供養塔のことを書いていたら、ずっと心の中に沈んでいたことをもう少し考えなければと思い出しました。
私が1980年代に東南アジアの国に暮らしていた頃はまだ戦後の反日感情が強い時期だったので、海外旅行が庶民の手に届くようになっても観光でその国を訪ねる人は少なく、商社など仕事関連の人が主でした。
そんな時に、日本人がその国を訪ねていることがニュースになることがありました。
遺骨収集に来られる方々です。
現地の住民の方々の気持ちを配慮しながら日系のシスターが対応していたことを、何かで読んだ記憶があります。
当時の私は家族を日本軍によって殺された方々の立場にしか立てなかったので、現地の人の収入からは想像のできないような飛行機代と滞在費をかけて、身内の遺体を探しに渡航することが理解できなかったのでした。
現地の人はそれをどう受け止めているのだろう、そのことだけが気になっていました。
1980年代後半から1990年代には日本でも海外旅行に気軽に行けるようになりましたが、母が誘っても頑として海外には出かけなかった父が、遺骨収集と慰霊に参加したことをだいぶあとになって知りました。
父が僧籍をとったのはそのためだったのかもしれませんが、今となっては確認することができません。
*厚生労働省の遺骨収集事業*
最近は、遺骨収集のニュースもあまり耳にしなくなりましたが、厚生労働省の「遺骨収集事業の概要」(令和3年5月)を読むと、現在も続いているようです。
厚生労働省が担う援護行政は、終戦に伴う引揚者対策に始まり、その後、戦傷病者及び戦没遺族等の援護などの問題に対応しつつ、種々の変遷を経て、今もなお、戦争によって残された問題の解決に取り組んでいます。その一環として先の大戦による戦没者の遺骨収集事業を国の責務として実施しています。
「戦没者遺骨の年度別収容状況」を見ると、2011年(平成23年度)でもまだ1年に2000柱近い遺骨を収容されていました。2016年ごろからは800柱ぐらいになり、2020年(令和2年度)では90柱と激減していますが、終わりが近づいたわけではないようです。
海外戦没者(硫黄島、沖縄を含む)は約240万人にのぼります。令和2年度末の時点で未収容の御遺骨約112万柱のうち、約30万柱が沈没した艦船の御遺骨で、約23万柱が中国等、相手国・地域の事情により収容困難な状況にあります。これらを除く約59万柱の御遺骨を中心に、海外公文書館から得られた情報や戦友等からの情報を元に、具体的な埋葬場所の所在地を推定し、現地調査や遺骨収集を推進してまいります。

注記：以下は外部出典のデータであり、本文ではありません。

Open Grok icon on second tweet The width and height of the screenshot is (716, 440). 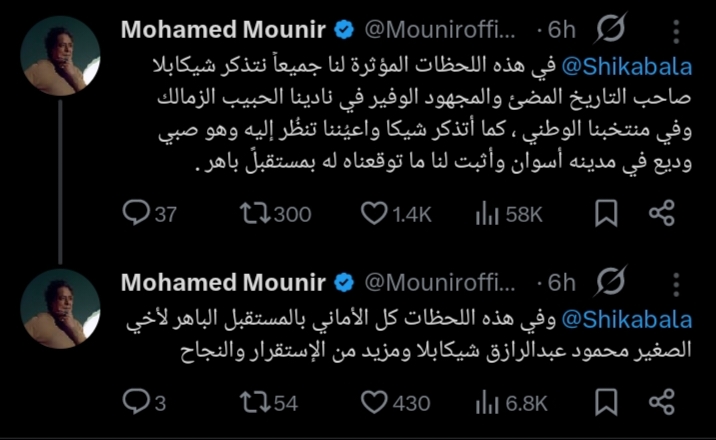click(610, 283)
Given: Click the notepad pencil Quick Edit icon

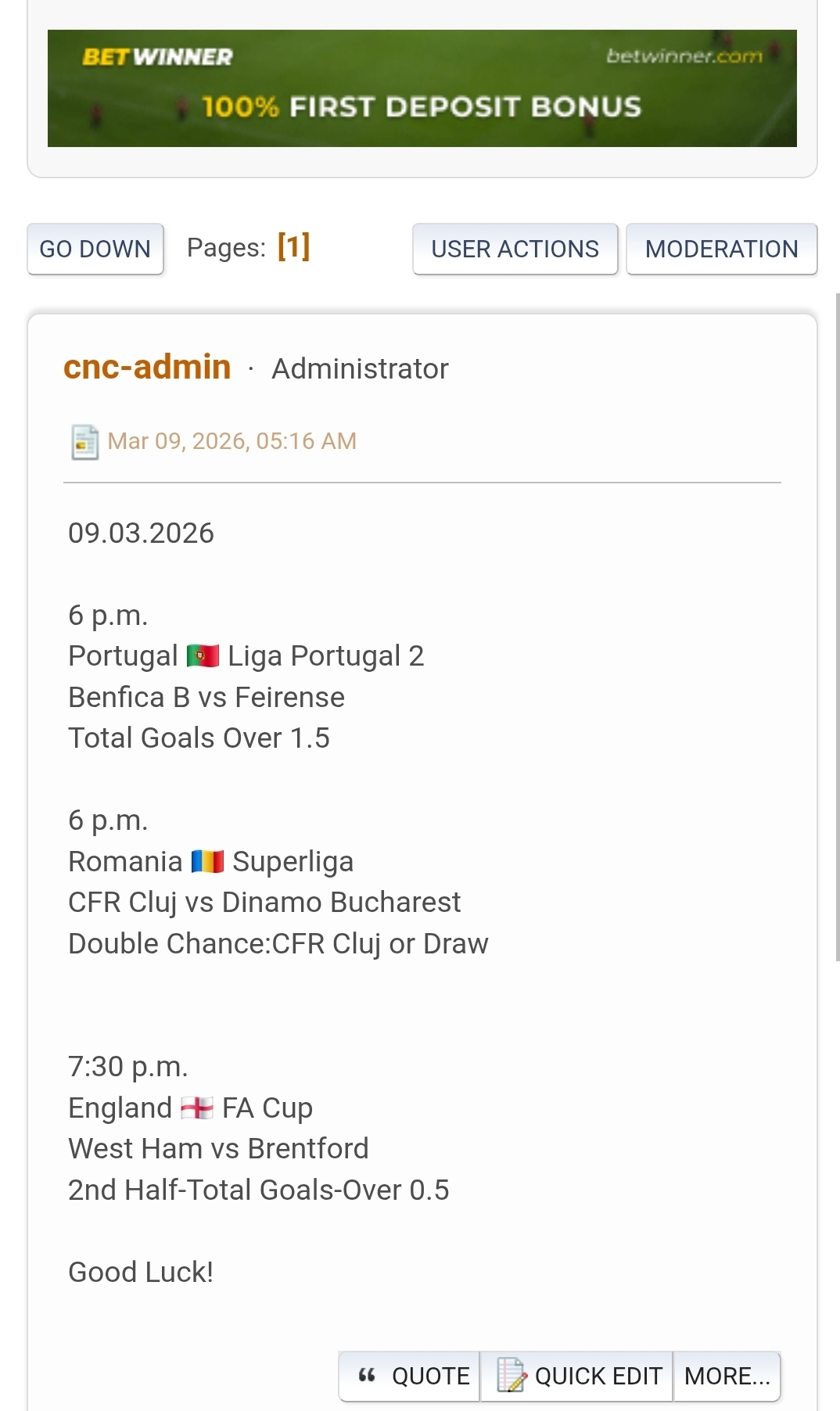Looking at the screenshot, I should click(x=511, y=1375).
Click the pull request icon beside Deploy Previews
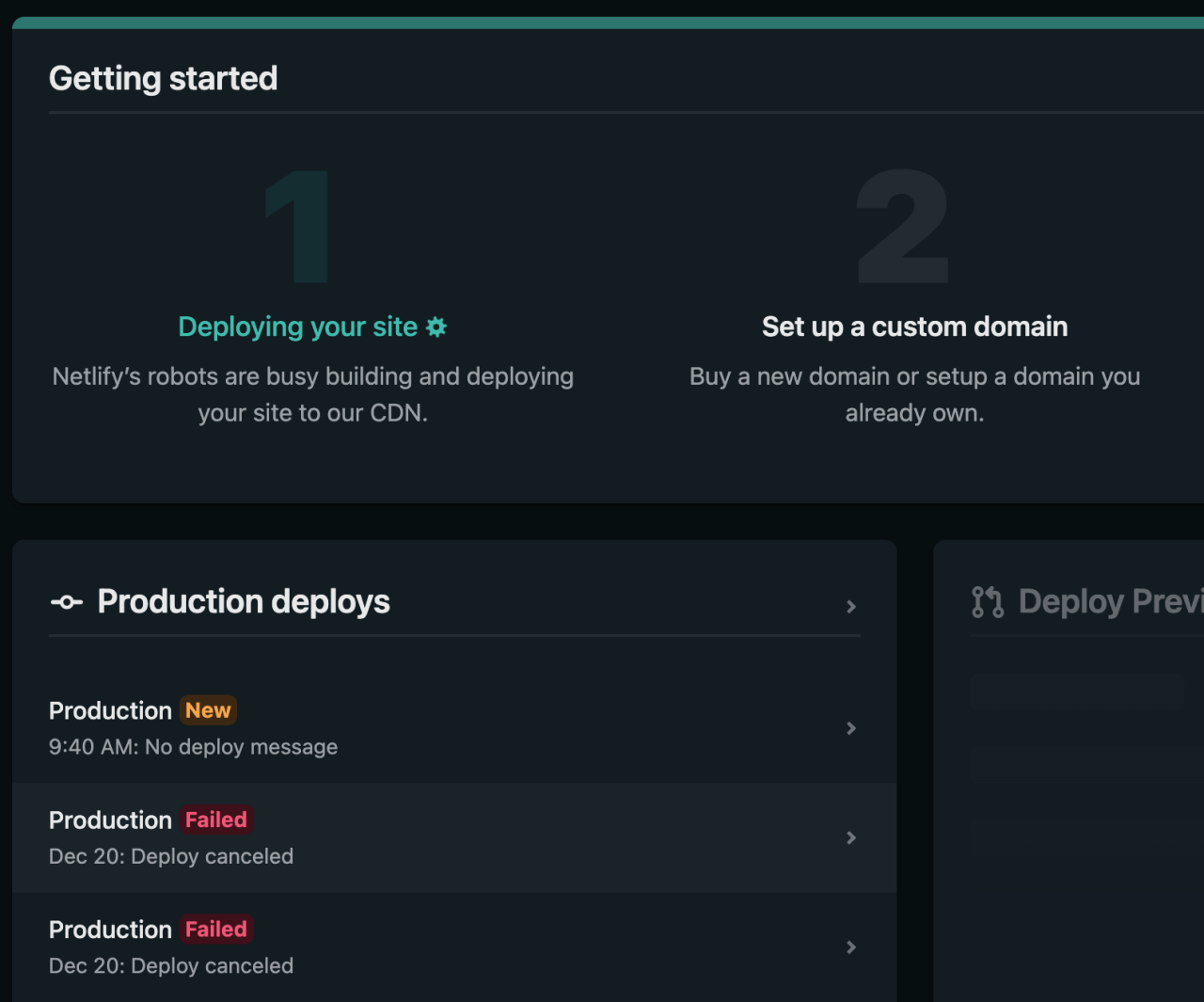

私が東南アジアに暮らしていた頃から三十数年以上たった今も、なお同じ作業が続けられていたのでした。
大きな変化というと、平成15年度から身元特定のためのDNA鑑定が行われるようになったことのようです。
「戦没者遺骨のDNA鑑定人会議」において日本人ではない遺骨が収容された可能性が指摘されながら、適切な対応が行われてこなかったこと、それによって遺骨収集事業の信頼性が問われたことについては真摯に反省し、事業の見直しに取り組んでいるところです。
1940年代には想像もできない鑑定法の出現によって、「先の大戦」からはるかあとに生まれた世代が遺骨を正確に収集することに責任を負い続けている。
その禍根は何世代もつづくのですから、戦争というのは人間のおかす失敗の中でも最も悲惨なものかもしれません。